======== DATA FOR THIS EXERCISE ========
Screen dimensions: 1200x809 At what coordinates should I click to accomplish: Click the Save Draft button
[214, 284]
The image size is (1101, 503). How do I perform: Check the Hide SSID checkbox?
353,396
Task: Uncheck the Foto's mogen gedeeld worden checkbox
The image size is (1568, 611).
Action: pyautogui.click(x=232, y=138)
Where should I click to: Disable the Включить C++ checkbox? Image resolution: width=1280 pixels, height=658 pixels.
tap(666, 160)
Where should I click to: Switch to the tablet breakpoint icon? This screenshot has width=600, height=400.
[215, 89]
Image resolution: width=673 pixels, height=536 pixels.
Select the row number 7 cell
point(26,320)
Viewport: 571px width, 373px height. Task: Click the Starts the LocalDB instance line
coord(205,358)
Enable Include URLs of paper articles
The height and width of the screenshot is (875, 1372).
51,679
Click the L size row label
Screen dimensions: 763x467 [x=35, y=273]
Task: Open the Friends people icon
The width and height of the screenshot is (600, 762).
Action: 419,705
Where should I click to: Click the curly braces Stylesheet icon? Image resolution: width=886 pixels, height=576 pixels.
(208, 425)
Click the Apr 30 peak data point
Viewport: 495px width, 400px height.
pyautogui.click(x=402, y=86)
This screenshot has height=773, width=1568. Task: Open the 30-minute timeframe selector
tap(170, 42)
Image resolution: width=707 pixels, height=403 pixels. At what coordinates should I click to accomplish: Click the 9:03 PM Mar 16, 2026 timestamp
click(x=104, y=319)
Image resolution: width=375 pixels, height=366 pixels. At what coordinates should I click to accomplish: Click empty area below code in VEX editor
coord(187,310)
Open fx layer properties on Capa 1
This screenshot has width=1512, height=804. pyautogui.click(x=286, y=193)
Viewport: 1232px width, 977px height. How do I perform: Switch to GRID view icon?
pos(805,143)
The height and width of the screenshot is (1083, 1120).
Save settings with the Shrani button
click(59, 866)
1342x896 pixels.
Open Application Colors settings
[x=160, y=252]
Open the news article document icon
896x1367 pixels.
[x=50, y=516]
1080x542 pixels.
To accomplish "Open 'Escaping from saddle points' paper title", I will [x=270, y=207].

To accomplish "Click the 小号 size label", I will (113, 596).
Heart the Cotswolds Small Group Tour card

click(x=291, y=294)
========
● **EXERCISE**
Copy out every record exactly; leave nothing out.

● **ANSWER FOR THIS EXERCISE**
Screen dimensions: 1200x809 At what coordinates should I click to accomplish: Click the Save Draft button
[214, 284]
The image size is (1101, 503). How do I perform: Check the Hide SSID checkbox?
353,396
Task: Uncheck the Foto's mogen gedeeld worden checkbox
The image size is (1568, 611).
Action: pyautogui.click(x=232, y=138)
Where should I click to: Disable the Включить C++ checkbox? Image resolution: width=1280 pixels, height=658 pixels.
tap(666, 160)
Where should I click to: Switch to the tablet breakpoint icon? This screenshot has width=600, height=400.
[215, 89]
Image resolution: width=673 pixels, height=536 pixels.
Select the row number 7 cell
point(26,320)
Viewport: 571px width, 373px height. Task: Click the Starts the LocalDB instance line
coord(205,358)
Enable Include URLs of paper articles
The height and width of the screenshot is (875, 1372).
51,679
Click the L size row label
Screen dimensions: 763x467 [x=35, y=273]
Task: Open the Friends people icon
The width and height of the screenshot is (600, 762).
Action: 419,705
Where should I click to: Click the curly braces Stylesheet icon? Image resolution: width=886 pixels, height=576 pixels.
(208, 425)
Click the Apr 30 peak data point
Viewport: 495px width, 400px height.
pyautogui.click(x=402, y=86)
This screenshot has height=773, width=1568. Task: Open the 30-minute timeframe selector
tap(170, 42)
Image resolution: width=707 pixels, height=403 pixels. At what coordinates should I click to accomplish: Click the 9:03 PM Mar 16, 2026 timestamp
click(x=104, y=319)
Image resolution: width=375 pixels, height=366 pixels. At what coordinates should I click to accomplish: Click empty area below code in VEX editor
coord(187,310)
Open fx layer properties on Capa 1
This screenshot has width=1512, height=804. pyautogui.click(x=286, y=193)
Viewport: 1232px width, 977px height. How do I perform: Switch to GRID view icon?
pos(805,143)
The height and width of the screenshot is (1083, 1120).
Save settings with the Shrani button
click(59, 866)
1342x896 pixels.
Open Application Colors settings
[x=160, y=252]
Open the news article document icon
896x1367 pixels.
[x=50, y=516]
1080x542 pixels.
To accomplish "Open 'Escaping from saddle points' paper title", I will [x=270, y=207].

To accomplish "Click the 小号 size label", I will (113, 596).
Heart the Cotswolds Small Group Tour card

click(x=291, y=294)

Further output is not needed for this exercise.